### Task
Quote the material below word for word, from the line containing "This screenshot has width=1410, height=840." through the line containing "Action: [x=139, y=9]".

### Given entries
☆ ☆ ☆ ☆
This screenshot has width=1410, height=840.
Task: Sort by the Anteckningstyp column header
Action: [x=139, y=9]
☆ ☆ ☆ ☆
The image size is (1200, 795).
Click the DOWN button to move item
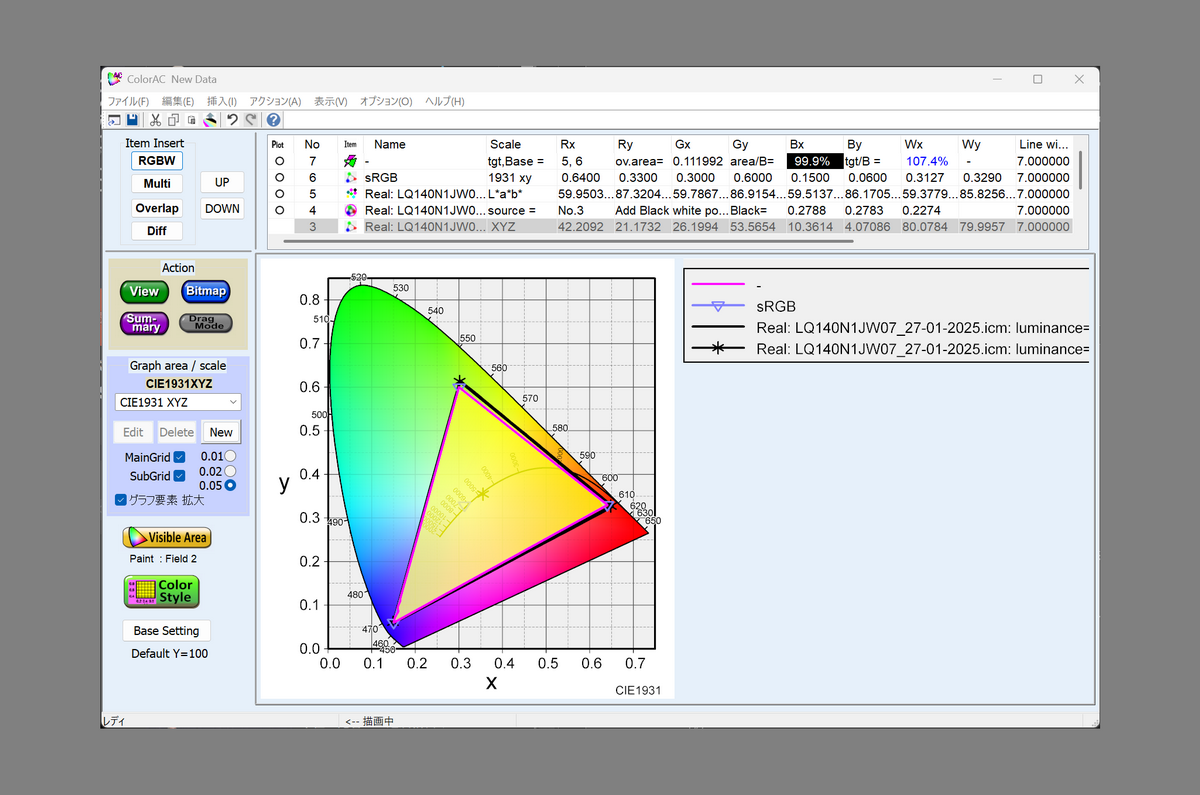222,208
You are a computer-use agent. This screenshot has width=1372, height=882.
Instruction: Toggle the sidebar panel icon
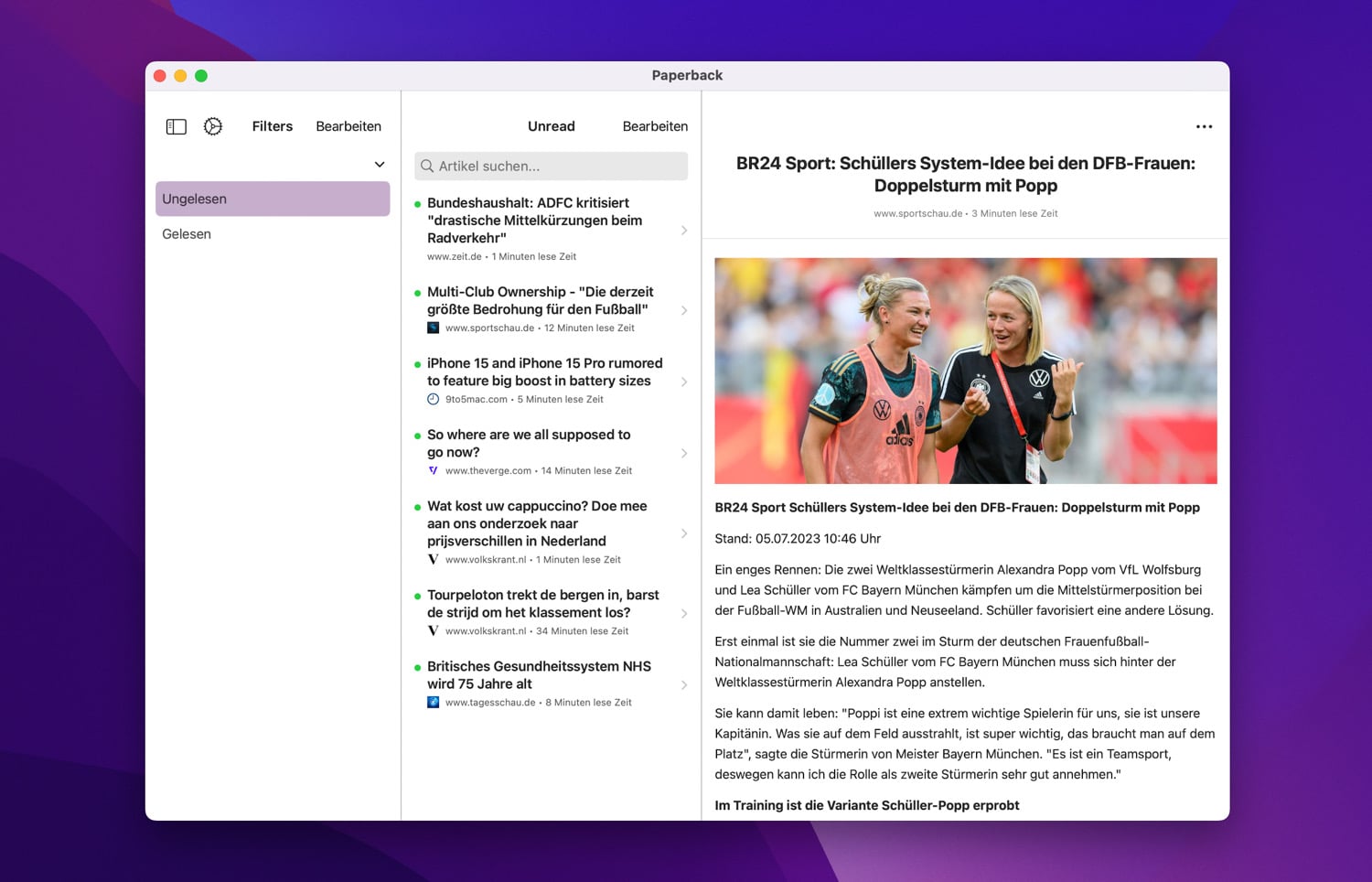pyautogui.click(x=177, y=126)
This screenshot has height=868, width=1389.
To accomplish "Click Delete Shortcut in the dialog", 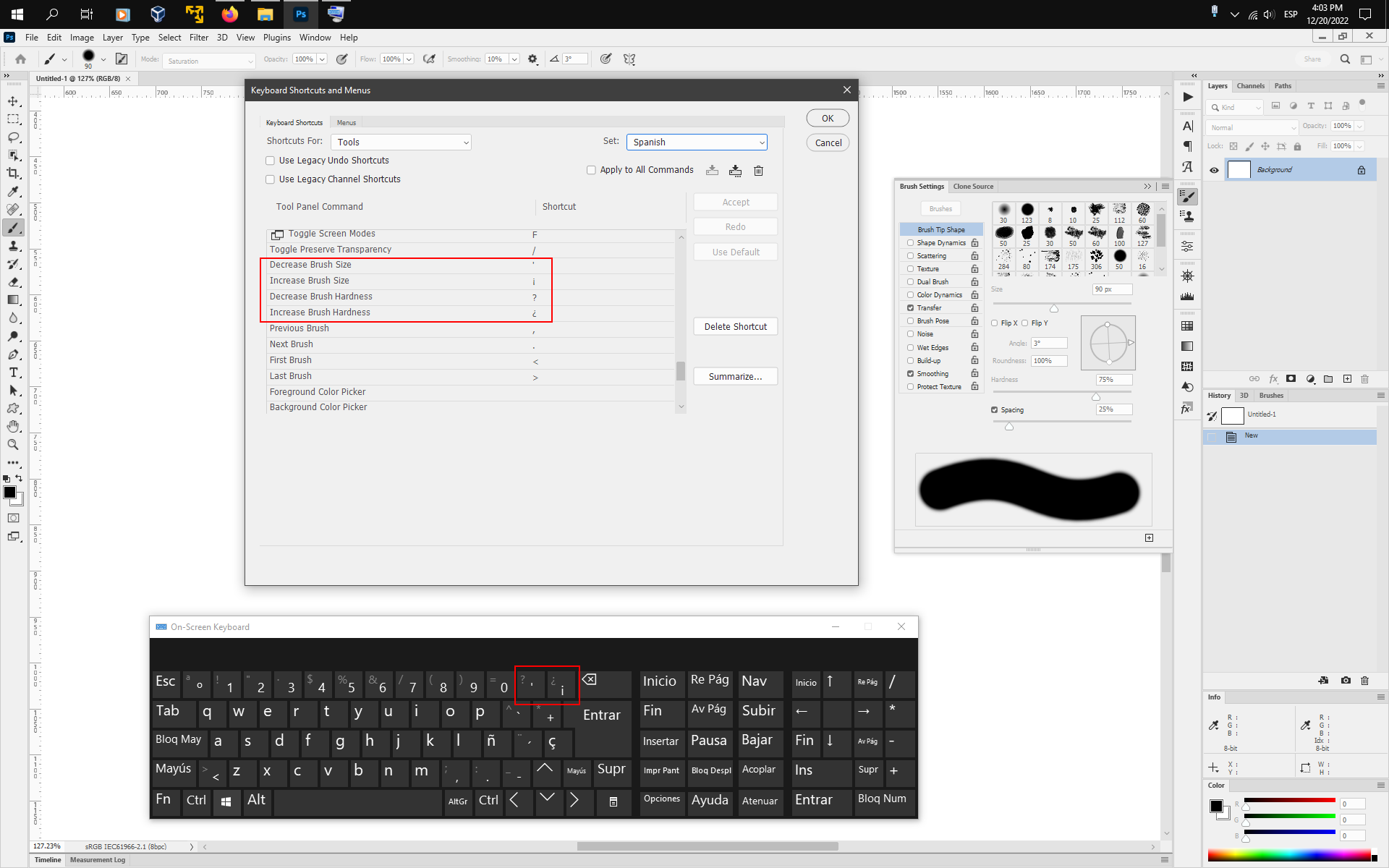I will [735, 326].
☆ ☆ ☆ ☆
### Reply to the exercise
This screenshot has width=1410, height=840.
Task: Sort by the Anteckningstyp column header
Action: [x=139, y=9]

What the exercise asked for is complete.